It was opening morning of archery season. My daughter, Kerri, and I headed out of camp to hunt downhill to an ancient elk wallowing area in the bottom of a bowl of fir, pine, and quaking aspen. We hadn’t gone a hundred yards from camp when a blue grouse flushed off the trail and into a huge subalpine fir. My broadhead-tipped arrow whistled through it, and the bird tumbled from the tree. I quickly gutted it, saving the heart and liver, and then took it back to camp where I laid it upon some ice; it would be the making for a fine dinner later in the week.
A large blue grouse makes a wonderful dinner.
For me, grouse are a treasured addition to the larder during my September elk and deer hunts. There are three species that inhabit my area: ruffed, spruce (better known around here at fool hens), and blue grouse (also known as sooty, dusky, pine, and mountain grouse, but I will always call them blue grouse). All of them are excellent table fare, and there are myriad ways to prepare them: sautéed, baked, braised, stuffed, or boned and wrapped in bacon are some of the ways I prepare them. However, one of my classical preparations when in elk camp is to roast them in a Dutch oven over an open fire.
Plucked grouse, but still need the pin feathers removed.
In my opinion, all game birds should be plucked if at all possible —I even pluck dove and quail. Not only does the skin add an exceptional flavor and texture, it also helps keep the bird moist while cooking. Game birds are lean, and can become quite dry, so cooking with the skin on, and not overcooking them, brings a welcomed dish to the table.
Here is one of the simplest recipes I use, which will feed three to four ravishing bowhunters in camp:
I prefer Golden Mushroom soup, but regular mushroom soup will work just as well.
Dutch Oven Grouse Recipe
- One large grouse, preferably plucked
- One large onion, sliced in rounds
- 4 carrots cut in half
- 4 medium potatoes cut into quarters
- 3-4 garlic cloves, chopped
- 2 stalks celery, sliced in quarters
- 2 small tomatoes, halved (adds acid and helps tenderize the meat)

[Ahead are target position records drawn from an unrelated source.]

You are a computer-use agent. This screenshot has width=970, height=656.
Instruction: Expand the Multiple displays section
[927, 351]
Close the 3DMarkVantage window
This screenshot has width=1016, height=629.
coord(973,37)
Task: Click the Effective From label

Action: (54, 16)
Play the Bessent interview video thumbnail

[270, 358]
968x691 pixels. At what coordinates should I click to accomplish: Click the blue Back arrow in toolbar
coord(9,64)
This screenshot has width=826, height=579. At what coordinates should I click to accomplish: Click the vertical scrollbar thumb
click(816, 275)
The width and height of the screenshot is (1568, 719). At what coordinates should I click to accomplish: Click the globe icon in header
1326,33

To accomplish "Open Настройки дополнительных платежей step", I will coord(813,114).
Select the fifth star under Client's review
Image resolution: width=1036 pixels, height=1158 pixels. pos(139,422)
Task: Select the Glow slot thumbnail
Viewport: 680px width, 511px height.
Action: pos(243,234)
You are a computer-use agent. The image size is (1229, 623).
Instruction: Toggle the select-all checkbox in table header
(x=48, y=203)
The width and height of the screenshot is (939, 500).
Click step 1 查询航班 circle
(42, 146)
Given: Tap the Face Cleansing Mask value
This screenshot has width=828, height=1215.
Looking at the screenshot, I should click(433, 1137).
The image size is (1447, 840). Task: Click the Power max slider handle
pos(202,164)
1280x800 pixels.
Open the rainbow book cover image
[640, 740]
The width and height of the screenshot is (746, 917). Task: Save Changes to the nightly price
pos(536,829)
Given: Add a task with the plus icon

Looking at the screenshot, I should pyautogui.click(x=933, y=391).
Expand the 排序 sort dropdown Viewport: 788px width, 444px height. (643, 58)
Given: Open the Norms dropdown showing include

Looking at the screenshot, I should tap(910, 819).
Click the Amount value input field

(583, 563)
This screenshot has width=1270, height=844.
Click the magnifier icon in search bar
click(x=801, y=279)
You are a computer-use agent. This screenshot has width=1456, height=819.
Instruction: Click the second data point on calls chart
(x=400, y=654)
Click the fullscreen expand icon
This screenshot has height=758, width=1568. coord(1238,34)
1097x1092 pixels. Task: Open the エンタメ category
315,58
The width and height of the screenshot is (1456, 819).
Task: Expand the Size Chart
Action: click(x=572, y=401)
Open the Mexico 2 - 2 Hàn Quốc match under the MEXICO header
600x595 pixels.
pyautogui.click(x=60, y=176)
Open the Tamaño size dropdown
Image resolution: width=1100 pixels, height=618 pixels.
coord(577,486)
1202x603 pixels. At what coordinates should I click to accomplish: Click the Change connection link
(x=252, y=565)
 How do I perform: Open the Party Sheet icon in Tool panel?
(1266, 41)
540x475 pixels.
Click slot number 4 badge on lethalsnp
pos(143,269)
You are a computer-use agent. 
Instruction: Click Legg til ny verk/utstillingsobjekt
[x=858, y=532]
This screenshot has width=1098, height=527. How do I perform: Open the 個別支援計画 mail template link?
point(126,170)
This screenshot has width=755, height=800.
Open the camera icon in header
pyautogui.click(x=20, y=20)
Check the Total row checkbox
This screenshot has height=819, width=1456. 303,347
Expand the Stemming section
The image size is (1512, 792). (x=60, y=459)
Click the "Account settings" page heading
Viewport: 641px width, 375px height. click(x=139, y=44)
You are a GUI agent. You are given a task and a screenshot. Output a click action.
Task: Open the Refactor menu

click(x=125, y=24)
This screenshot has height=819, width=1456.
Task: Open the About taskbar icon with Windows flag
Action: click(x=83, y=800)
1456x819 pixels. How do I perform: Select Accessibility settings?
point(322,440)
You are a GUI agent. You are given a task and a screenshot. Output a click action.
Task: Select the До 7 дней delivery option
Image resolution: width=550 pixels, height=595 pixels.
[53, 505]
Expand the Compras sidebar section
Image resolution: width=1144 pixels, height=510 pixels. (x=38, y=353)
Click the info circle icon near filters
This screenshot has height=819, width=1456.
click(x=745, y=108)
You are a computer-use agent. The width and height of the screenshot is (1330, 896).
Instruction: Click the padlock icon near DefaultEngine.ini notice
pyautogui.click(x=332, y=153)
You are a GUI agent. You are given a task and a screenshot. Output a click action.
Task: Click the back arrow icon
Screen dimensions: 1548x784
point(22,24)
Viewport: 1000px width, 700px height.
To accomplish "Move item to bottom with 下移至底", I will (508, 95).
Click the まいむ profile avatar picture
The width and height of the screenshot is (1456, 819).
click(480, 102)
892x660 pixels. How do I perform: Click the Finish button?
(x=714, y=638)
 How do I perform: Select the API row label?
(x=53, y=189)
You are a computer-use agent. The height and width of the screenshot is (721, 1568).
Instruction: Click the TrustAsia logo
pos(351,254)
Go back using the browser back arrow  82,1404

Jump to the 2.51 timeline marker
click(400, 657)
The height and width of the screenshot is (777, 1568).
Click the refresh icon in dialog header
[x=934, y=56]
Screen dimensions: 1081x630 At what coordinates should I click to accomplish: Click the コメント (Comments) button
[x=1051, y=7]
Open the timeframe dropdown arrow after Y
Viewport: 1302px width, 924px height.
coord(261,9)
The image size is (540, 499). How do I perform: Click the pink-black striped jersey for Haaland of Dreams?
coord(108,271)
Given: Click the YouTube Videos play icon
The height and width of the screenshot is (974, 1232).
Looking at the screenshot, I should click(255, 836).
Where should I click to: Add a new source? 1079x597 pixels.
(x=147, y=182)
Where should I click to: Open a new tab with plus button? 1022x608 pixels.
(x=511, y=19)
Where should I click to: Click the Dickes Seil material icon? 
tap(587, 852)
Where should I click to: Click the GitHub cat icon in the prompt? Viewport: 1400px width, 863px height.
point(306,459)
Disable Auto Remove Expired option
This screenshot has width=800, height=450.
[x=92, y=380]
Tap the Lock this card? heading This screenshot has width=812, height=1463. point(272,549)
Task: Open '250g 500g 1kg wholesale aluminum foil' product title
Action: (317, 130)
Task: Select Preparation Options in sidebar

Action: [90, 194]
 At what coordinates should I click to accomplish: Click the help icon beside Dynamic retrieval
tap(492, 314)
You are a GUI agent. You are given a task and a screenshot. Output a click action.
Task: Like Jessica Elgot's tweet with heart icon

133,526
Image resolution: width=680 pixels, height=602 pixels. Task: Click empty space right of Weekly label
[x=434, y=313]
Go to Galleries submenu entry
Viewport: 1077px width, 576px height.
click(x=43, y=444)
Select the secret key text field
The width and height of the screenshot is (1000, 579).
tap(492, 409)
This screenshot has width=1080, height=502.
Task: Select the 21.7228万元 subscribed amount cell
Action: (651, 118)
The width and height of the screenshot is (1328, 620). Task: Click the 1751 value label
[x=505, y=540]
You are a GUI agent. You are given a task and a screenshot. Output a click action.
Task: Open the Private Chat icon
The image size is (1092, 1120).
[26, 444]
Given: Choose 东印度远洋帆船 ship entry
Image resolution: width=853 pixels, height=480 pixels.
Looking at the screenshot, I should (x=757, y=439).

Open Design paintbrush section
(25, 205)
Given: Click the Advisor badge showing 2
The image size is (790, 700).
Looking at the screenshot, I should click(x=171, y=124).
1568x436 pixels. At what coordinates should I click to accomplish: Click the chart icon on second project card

- 1 cup chopped or canned mushrooms
- Olive oil
- Cooking sherry or Marsala (makes a lovely sauce)
- 1 can Golden Mushroom soup (or plain mushroom if you can’t find Golden)
- 3/4 cup water
- Johnny’s Seasoning Salt or other seasoning of your choice
- Freshly ground pepper
- 1 teaspoon curry powder (optional, but adds immense flavor)
You can add whatever vegetables you have handy to your dish.
You will need to get your fire going early so you will have enough coals to cook with. Sprinkle a tablespoon or two of sherry over the grouse, then season with Johnny’s Seasoning Salt or other seasoning salt, pepper, and curry, rubbing the mixture over the entire bird. Set aside to marinate while you prepare all your vegetables. You can add any vegetable of your choice, but the basic mirepoix of carrot, celery, and onion adds sweetness to the dish. I have used turnips, corn on the cob, sweet potato, zucchini, wild mushrooms…it’s really up to you!
Once you have enough coals, shovel an even layer under a tripod for hanging the Dutch oven. You can also set the oven on the coals directly, but hanging it above the coals will allow for a more evenly distributed, and manageable, heat. Add a tablespoon or so of olive oil to the oven and once it starts to smoke brown the grouse quickly and set it aside. Add the onions first to provide a bed to keep the bird off the bottom of the oven and prevent scorching. Put the grouse on top of the onions breast side down (this helps keep the breast juicy), and then add the rest of the vegetables. In a bowl, empty the contents of the soup and blend with ¾ cup of water and pour over everything. I add a tablespoon of sherry as well to the mix, which creates a beautiful sauce. Cover, adjust the height to get the oven up to cooking temperature, and shovel a layer of coals on the lid. This helps cook from the top as well as the bottom. You will have to add more coals to the top as the old ones turn to ashes.
A little snack for the chef: grouse liver and heart sautéed in butter.
Cooking time will vary depending on how much heat you have and how full the oven is. Normally, I wait until I see steam coming out from under the lid and then start keeping time. After 40-45 minutes, I pull the oven off the tripod and pull the lid. I keep a meat thermometer in my grub box and poke the breast and thighs, looking for about 160°F to 170°F. You can also poke a knife into the breast and check the color of the fluid to make sure it is clear. Once cooked, cover and let it rest for ten minutes before diving in. Make sure you ladle the sauce over the meat and vegetables, and enjoy!